O ponto mais importante no desenvolvimento do título que se tornaria A Realm Reborn, e que torna da experiência de Final Fantasy XIV tão especial até hoje, foi a conexão com o público. Yoshida e sua equipe liam ostensivamente o feedback dos fãs na Internet para discutir quais opções são viáveis ou benéficas de implementarem no relançamento, além da então ousada iniciativa de fazer comunicados e transmissões ao vivo para conversar sobre alguns detalhes do novo título para não só manter a transparência com seu público, como também para mantê-los engajados e ansiosos para atualizações, que duraram até os servidores da versão base do jogo ser desligada em 31 de dezembro de 2012.
Final Fantasy XIV: A Realm Reborn foi lançado em 27 de agosto de 2013, e foi bem-recebido tanto por público quanto por crítica, com uma média de 86 pontos na crítica especializada, e 7.9 nas avaliações dos jogadores.
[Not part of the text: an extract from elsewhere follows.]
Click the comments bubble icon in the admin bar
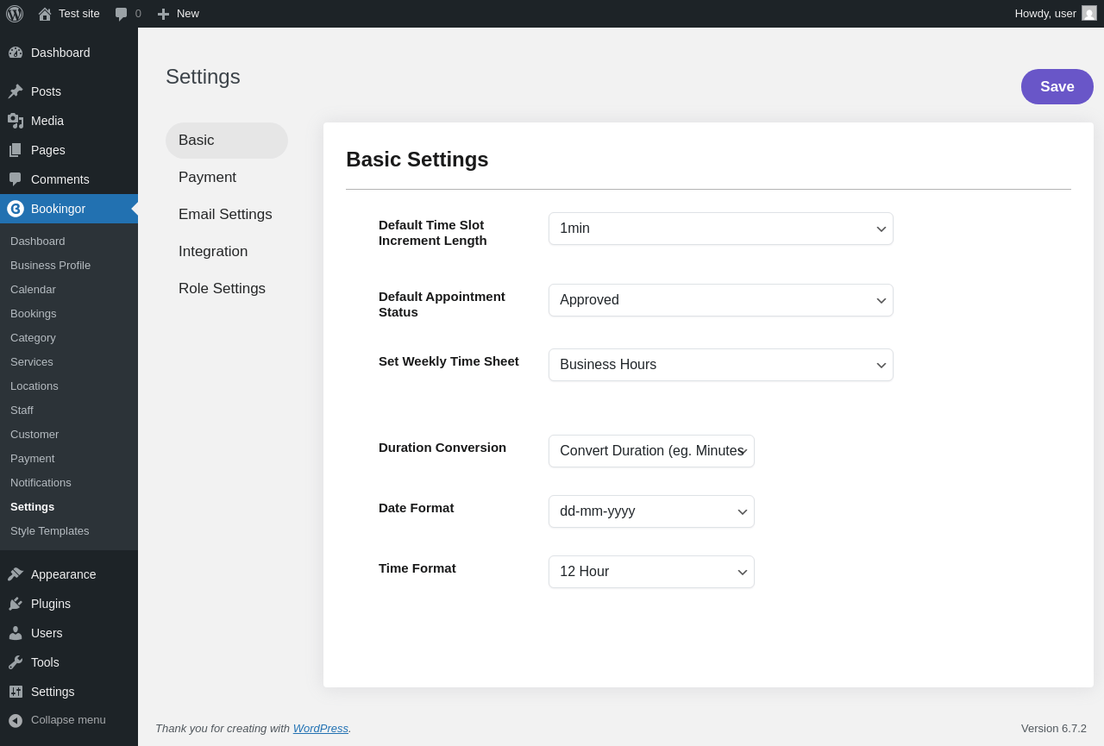1104x746 pixels. coord(122,14)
Seu sucesso estrondoso atraiu milhões de jogadores para experimentarem a nova versão ao longo dos anos, e chegou ao ponto da Square Enix precisar suspender a venda do jogo e a criação de novas contas em 2021, por conta da superlotação dos servidores após o lançamento da expansão mais recente, Endwalker.
"Nunca esqueçam dos fãs. Sem eles, não haveria 'nós'."
Este foi um dos quatro pontos apresentados pelo próprio Yoshi-P em um painel da Games Developers Conference, em 2014. Na época, o produtor apresentou algumas das lições que aprendeu ao trabalhar em A Realm Reborn, e deixou claro que o apoio dos fãs é um dos ingredientes essenciais para o sucesso de um título. Para ele, dirigir um MMORPG é como governar um país, e os fãs são aliados que, em troca do seu feedback, recebem respostas honestas sobre a viabilidade de tais recursos para os seus jogos.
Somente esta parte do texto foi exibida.